• **REQUIRED ACTION**: Omit the pictures, then reproduce exactly the line bearing "Task: Click the lock icon in the top toolbar" and every line after it up to and including the last line of the entries below.

[Records excerpted from a collection]
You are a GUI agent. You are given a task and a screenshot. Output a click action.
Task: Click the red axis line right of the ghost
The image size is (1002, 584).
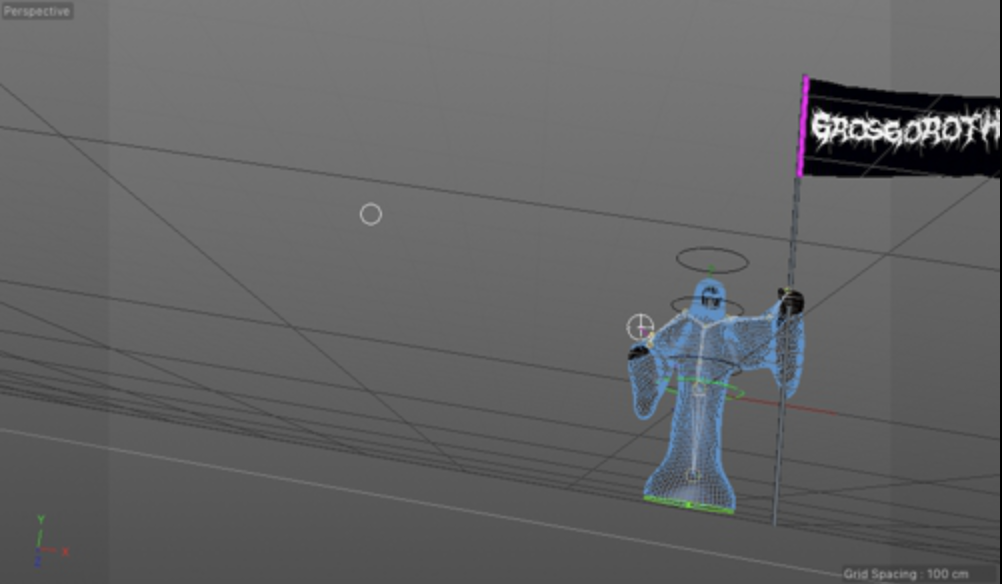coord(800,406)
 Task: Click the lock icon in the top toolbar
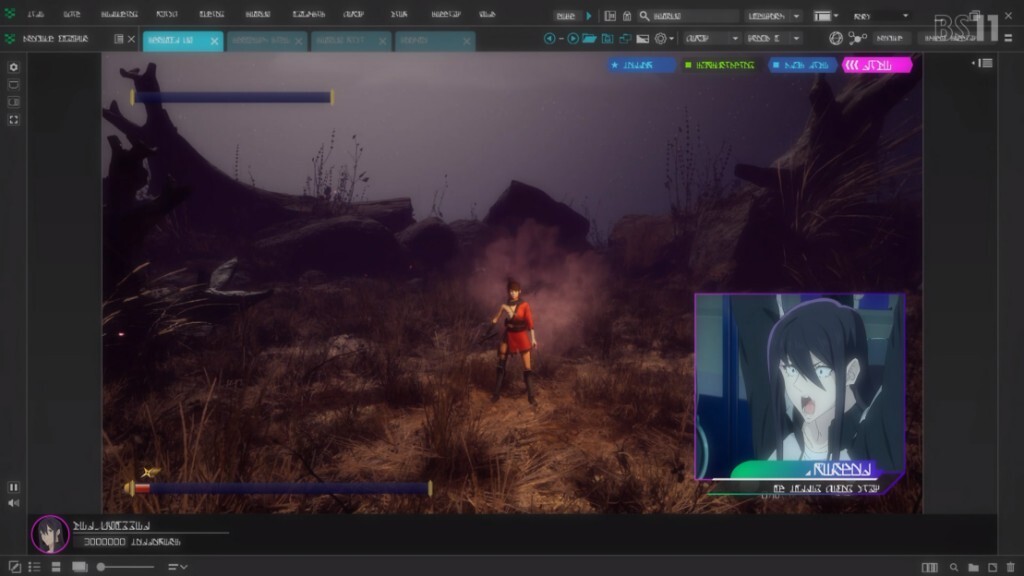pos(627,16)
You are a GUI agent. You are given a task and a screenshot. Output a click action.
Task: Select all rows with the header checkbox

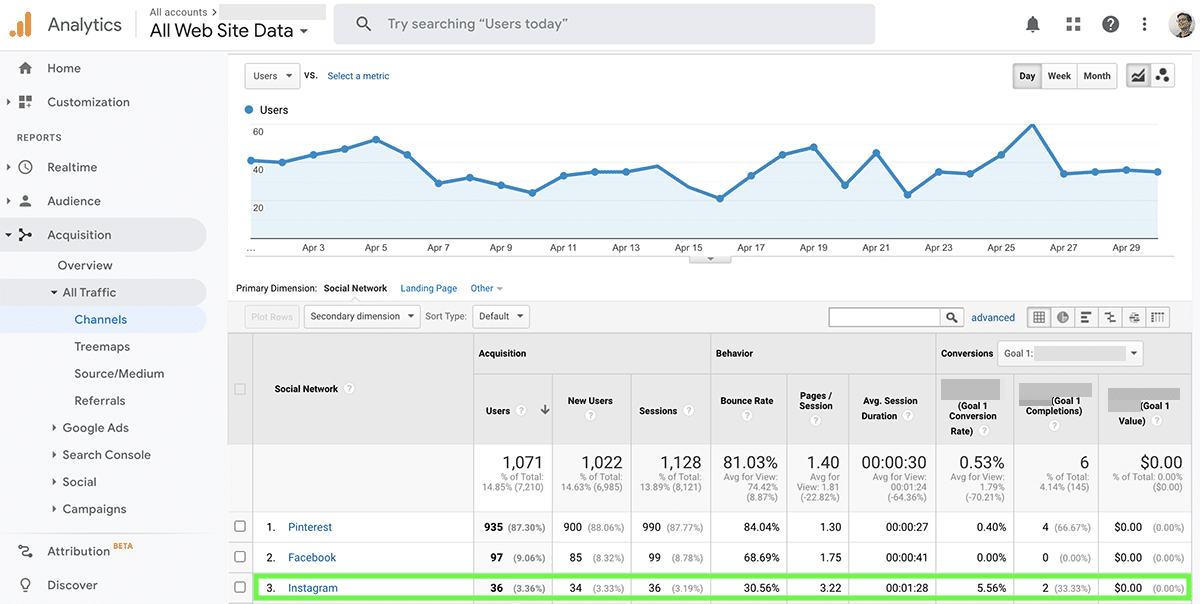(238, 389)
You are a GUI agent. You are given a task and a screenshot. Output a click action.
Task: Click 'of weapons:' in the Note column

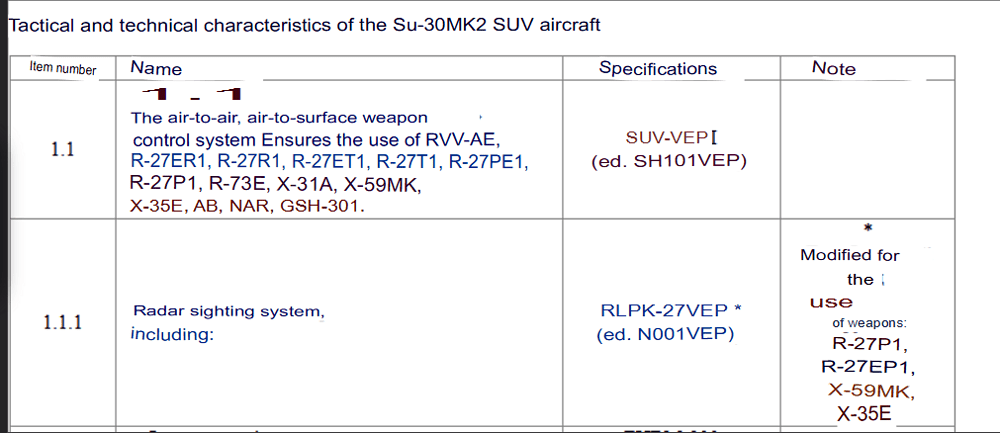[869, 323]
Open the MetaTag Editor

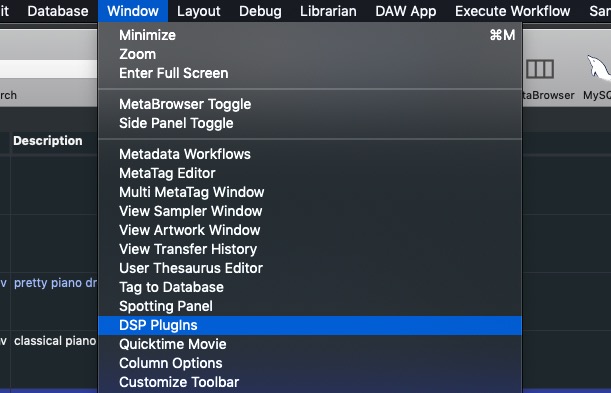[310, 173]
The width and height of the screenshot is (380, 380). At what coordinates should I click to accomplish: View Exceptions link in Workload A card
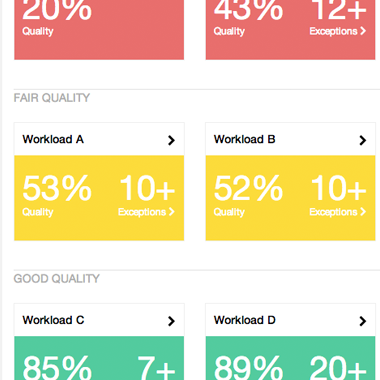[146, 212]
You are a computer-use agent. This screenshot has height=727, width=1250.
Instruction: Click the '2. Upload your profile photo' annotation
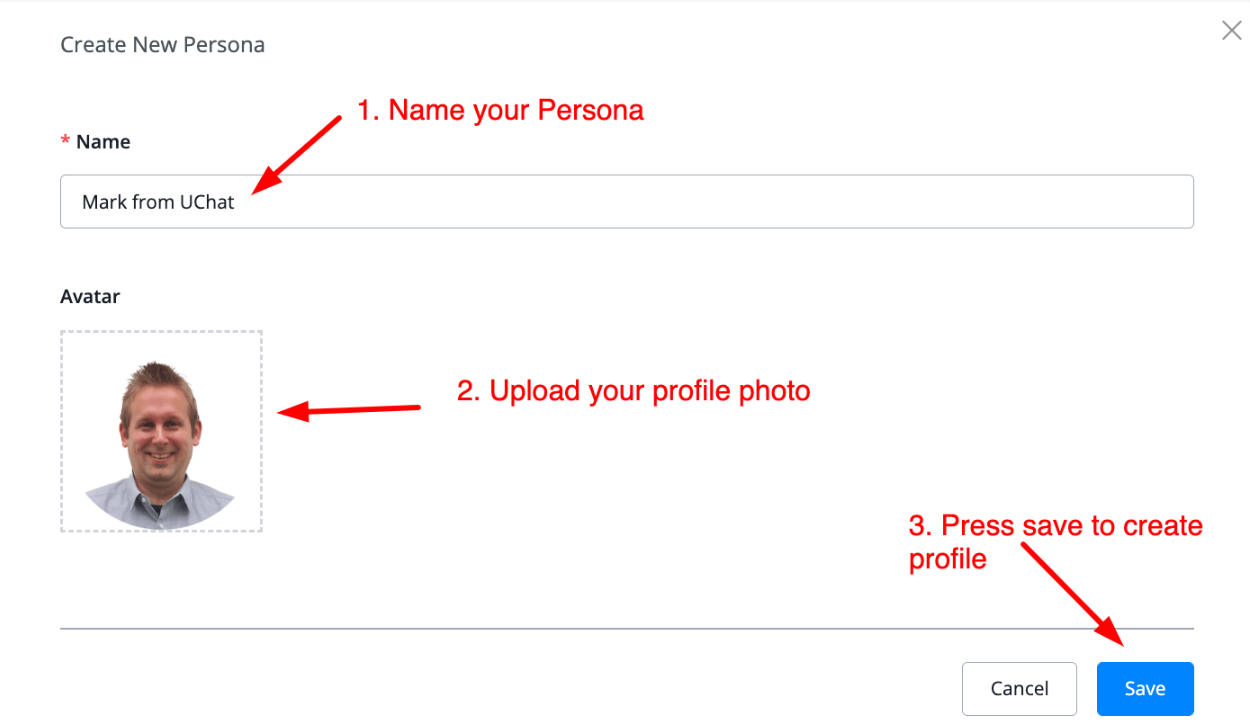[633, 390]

• **RESPONSE**:
 Task: Click the lock icon in the top toolbar
pos(627,16)
You are a GUI agent. You are given a task and a screenshot. Output a click action.
Task: Select all rows with the header checkbox

(238, 389)
You are a GUI agent. You are given a task and a screenshot. Output a click action.
Task: Click 'of weapons:' in the Note column

[869, 323]
Open the MetaTag Editor

[310, 173]
The width and height of the screenshot is (380, 380). At what coordinates should I click to accomplish: View Exceptions link in Workload A card
[146, 212]
You are a computer-use agent. This screenshot has height=727, width=1250.
Instruction: Click the '2. Upload your profile photo' annotation
[633, 390]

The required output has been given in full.